BRIEF A>
In the article on workplace safety during COVID-19, what percentage of nurses in the July survey believed their employer was providing a safe workplace?
BRIEF B>
From the article on workplace safety during COVID-19, extract the passage starting with "And it appears" and going on through "that option permanently.", copied word for word.

TEXT SEGMENT Start Marker

Do you feel unsafe going to work because of COVID-19? Here are your options

One third of grocery-store workers say their employer hasn’t taken the proper steps to keep employees safe during the pandemic, according to one survey

As essential workers continue to risk COVID-19 exposure at work, a third of grocery-store workers say their employer hasn’t taken the proper steps to keep employees safe during the pandemic, according to a survey conducted this summer for the Ontario-based frontline worker training company Axonify, which polled 2,000 frontline workers across a variety of industries in the U.S., U.K. and Australia.

Meanwhile, a July survey of more than 21,200 nurses conducted by the National Nurses United union found that just 24% of nurses believed their employer was providing a safe workplace, and 87% of hospital nurses said they had reused at least one form of single-use personal protective equipment.

And it appears that many workers who have the luxury of working remotely would like to keep doing so: More than six in 10 professionals who responded to a recent LinkedIn survey said they wanted to continue working from home in some capacity after their workplace reopened, and a quarter preferred that option permanently.

“Their main reason? They don’t feel safe going back to work yet,” Caroline Fairchild, an editor-at-large at LinkedIn News, wrote in a blog post. “Some 57% of workers in our survey cited safety as a top concern.”

TEXT SEGMENT End Marker
SOURCE MATERIAL Start Marker

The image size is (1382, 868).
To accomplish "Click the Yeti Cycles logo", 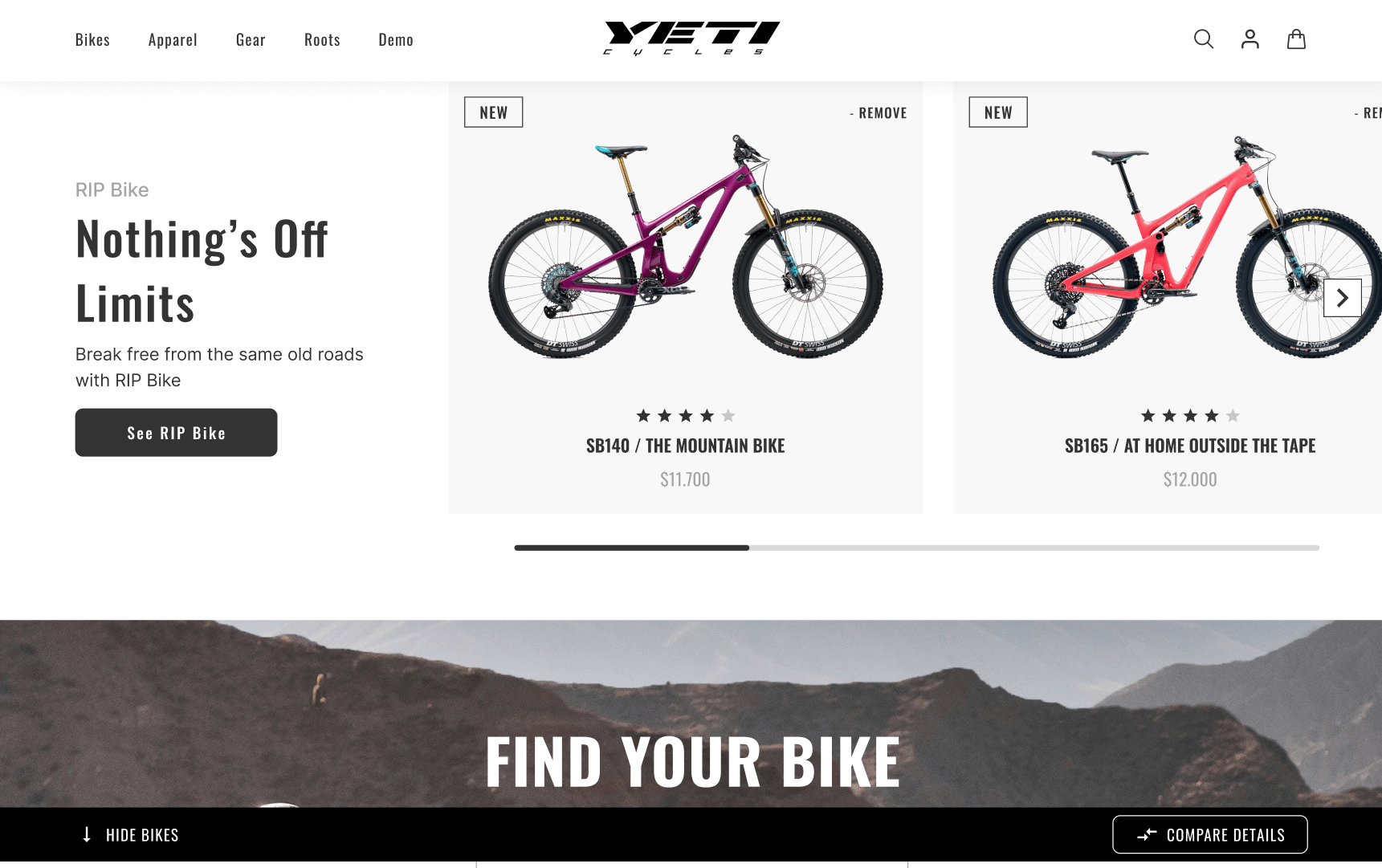I will click(x=691, y=39).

SOURCE MATERIAL End Marker

WRITTEN ANSWER A>
24%

WRITTEN ANSWER B>
And it appears that many workers who have the luxury of working remotely would like to keep doing so: More than six in 10 professionals who responded to a recent LinkedIn survey said they wanted to continue working from home in some capacity after their workplace reopened, and a quarter preferred that option permanently.